TIC Salut Social Foundation’s Artificial Intelligence (AI) team has published a 2022 Report on the Explainability of Artificial Intelligence in Health. It was produced in the framework of the Catalan Government’s Health/AI Programme. The 50-page report is available in Catalan and English.
The use of Artificial Intelligence (AI) is continuously growing in the field of health. It works on vast volumes of data in e.g. electronic health records, and shows the great potential that technology has to improve people’s health and well-being.
Some Catalonian health centres use AI to support diagnosis, prognosis, and treatment of diseases. In fact, Catalonia’s Health AI Observatory has already detected nearly 100 Artificial Intelligence algorithms that are in the development stage or are being used in a controlled manner.
So why is Explainable AI needed? This 2022 report suggests why.
Explainable AI enables people (“human users”) to understand why an algorithm has produced a particular result.
Head of the Artificial Intelligence Area of the TIC Salut Social Foundation, Susanna Aussó, who is the report’s main author, explains that:
“It is essential for health professionals to understand the mechanisms by which the Artificial Intelligence tool has arrived at a prediction. This knowledge is essential to build users’ trust, as it gives them the tools to verify whether the answer was based on robust clinical criteria. Explainability comes in various formats, and it is necessary to reach agreement with the experts on the most appropriate format in each case. They are normally very visual formats that may be combined depending on the needs.”
Explainability tools seek to resolve a particular problem – providing explanations. Without them, AI models remain a kind of “black box” that inhibits people from understanding what is happening when the AI is applied.
To outline machine learning models in human terms, Explainable AI needs to cover various aspects of the data. These relate to its correctness, robustness, biases, and areas for improvement, transferability, and human understanding. These forms of explanation make it possible to build professionals’ trust. As a result, the professionals are able to:
- understand the limitations and difficulties of the data, and simplify and connect the data with easier concepts;
- involve stakeholders in the building of an ‘intuitive’, understandable model;
- create better models (by eliminating errors and identifying scenarios that are unfair as a result of being based on possible biases).

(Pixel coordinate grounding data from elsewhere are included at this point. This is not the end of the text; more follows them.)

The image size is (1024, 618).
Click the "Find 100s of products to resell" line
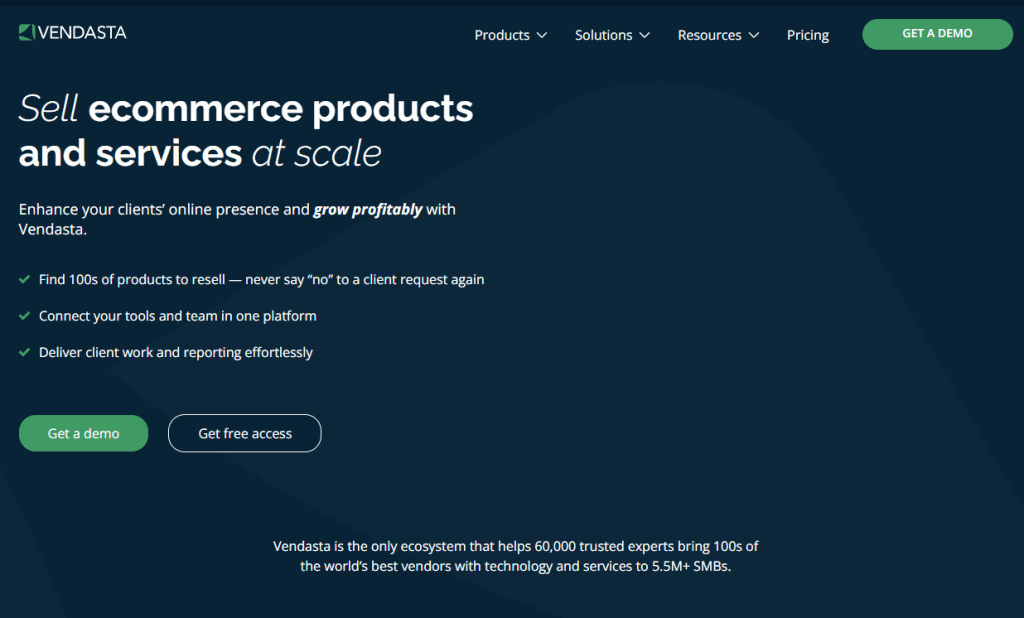pyautogui.click(x=261, y=280)
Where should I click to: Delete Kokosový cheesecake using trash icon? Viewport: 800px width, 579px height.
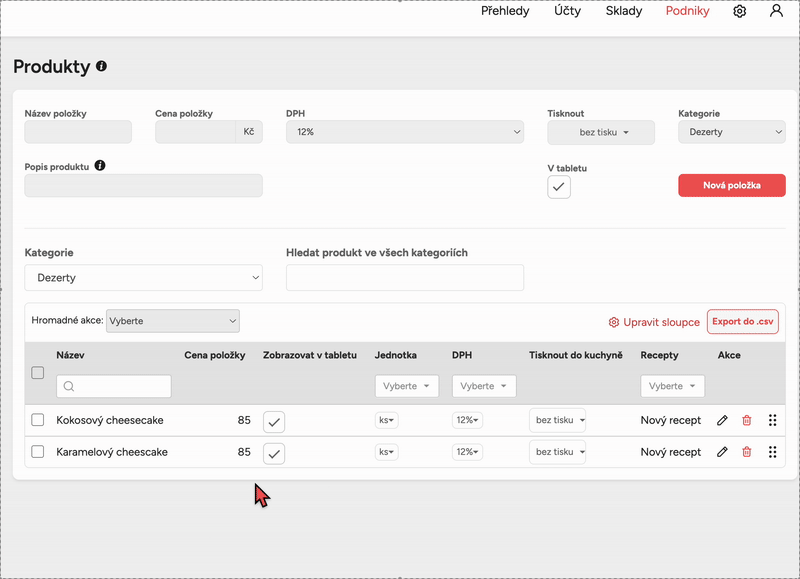click(746, 421)
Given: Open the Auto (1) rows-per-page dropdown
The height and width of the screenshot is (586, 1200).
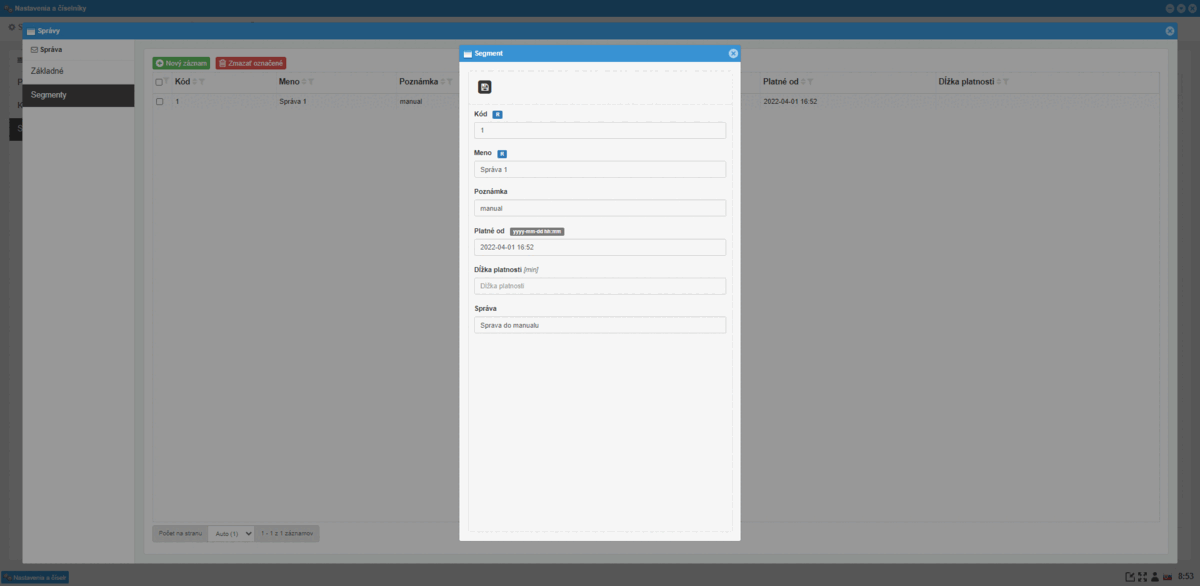Looking at the screenshot, I should click(231, 534).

Three in-depth chapters in the report cover the different methods of explanation based on the source of the data. Around 10 different methods are outlined. First, there are methods for explaining algorithms based on digital medical imaging, such as x-rays and magnetic resonance imaging. Second, there is explainability of algorithms based on tabular data, i.e. variables that come from sources ranging across analytics, omics data, vital constants, and hospital management data, among others. Third, it is possible to explain data based on natural language processing. (As a result, structured information can be extracted from a free text report that contains diagnostic, treatment or monitoring data.)
Overall, the report describes the benefits of using explainability tools in AI. It sets out the main techniques used to explain algorithms that are based on e.g. digital medical imaging, tabular data, and natural language processing. Its overall aim is to support people involved in the development of AI algorithms in the field of health.
Well worth reading, this 2022 report will help healthcare professionals and technology developers understand what’s happening with AI and its algorithms.
Read the English version of the report here.
The TICSalutSocial Foundation was one of the many hundreds of exhibitors at the February 27/March 2 four-day 2023 Mobile Health World Congress, where AI was a major theme. On 28 February 2023, the Foundation announced at its Board of Trustees meeting the arrival of its new Director, Joan Guanyabens. In previous years, Dr Guanyabens has featured among EHTEL speakers at its Symposia and webinars.